Corruzione, ergastolo per l’ex presidente della Federcalcio cinese

Condanna all’ergastolo per Chen Xuyuan. L’ex presidente della Federcalcio cinese è strato incriminato per aver incassato delle tangenti, nell’ambito di una inchiesta anti-corruzione avviata nel mondo del calcio cinese. 

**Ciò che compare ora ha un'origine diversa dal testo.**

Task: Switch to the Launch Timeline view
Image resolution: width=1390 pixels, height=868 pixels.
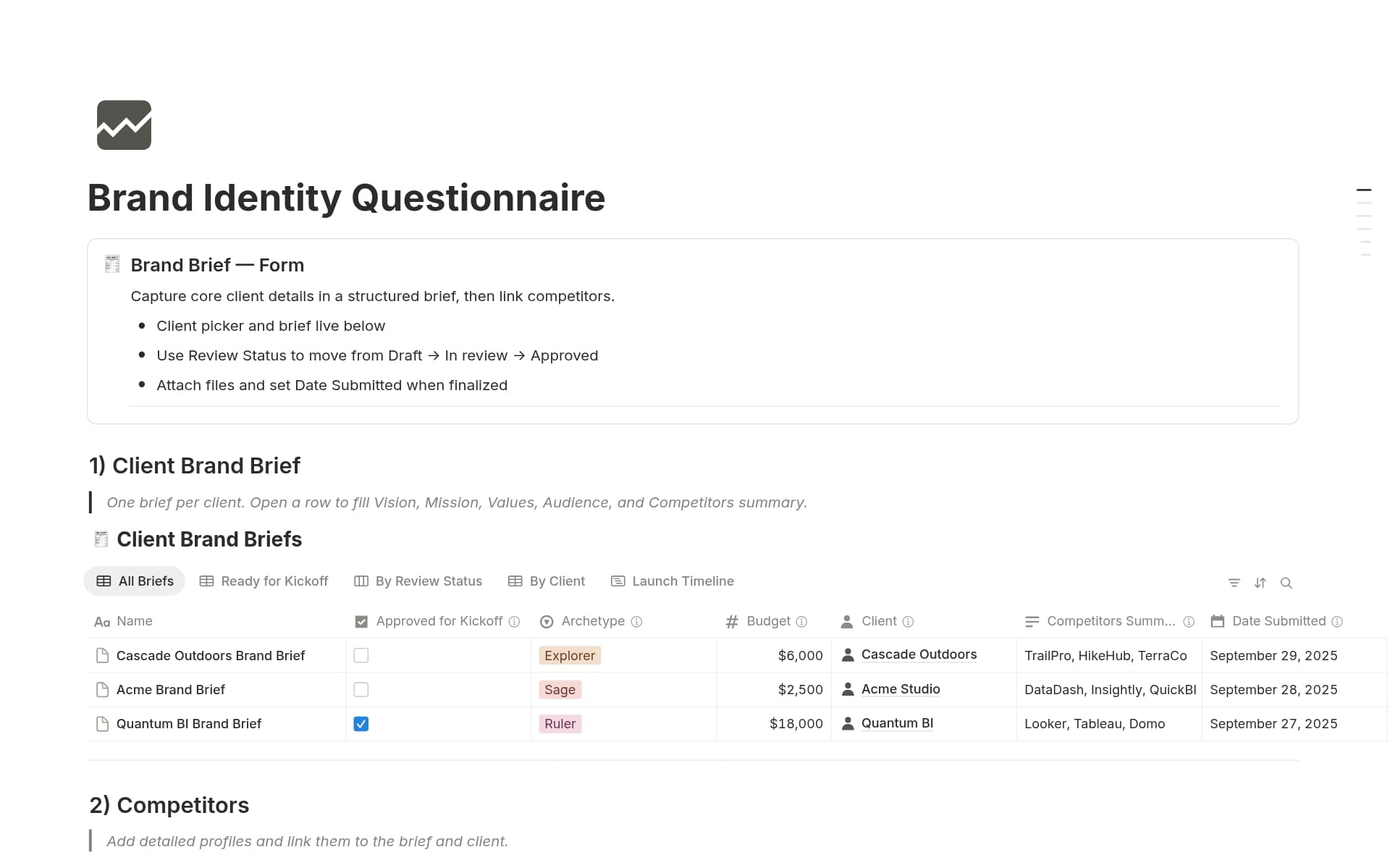Action: [672, 581]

Cosa ha fatto Chen Xuyuan?

Secondo quanto riferito dai media cinesi, Chen Xuyuan ha approfittato della sua posizione per “accettare illegalmente somme di denaro da altre persone per un totale di 81,03 milioni di yuan“, ovvero 10,4 milioni di euro. Un tribunale della provincia di Hubei (centrale) lo ha condannato all'”ergastolo, alla perdita permanente dei suoi diritti politici e alla confisca di tutti i suoi beni personali“. Secondo i giudici, le tangenti in questo caso erano “enormi” e questo caso di corruzione ha avuto “gravi conseguenze per il settore del calcio cinese”. Chen Xuyuan è stato a capo della Federcalcio cinese dal 2019 al 2023 e nel gennaio scorso è apparso in un documentario trasmesso in tv, nel corso del quale ha confessato di aver accettato soldi da coloro che volevano beneficiare di favori. Non sono escluse ulteriori condanne nelle prossime nei confronti di altri personaggi che, secondo il governo cinese, si sono macchiati del reato di corruzione. Nel corso del processo, Chen ha affermato: “Il calcio cinese era già in ritardo quando ho preso il comando. I tifosi speravano che potessi essere all’altezza delle loro aspettative, costruire una solida base per il calcio in Cina e che potessero vedere progressi e speranza. I tifosi possono contribuire allo sviluppo del calcio ma non tollereranno mai la corruzione e con la presente mi scuso pubblicamente con i tifosi di tutto il Paese.”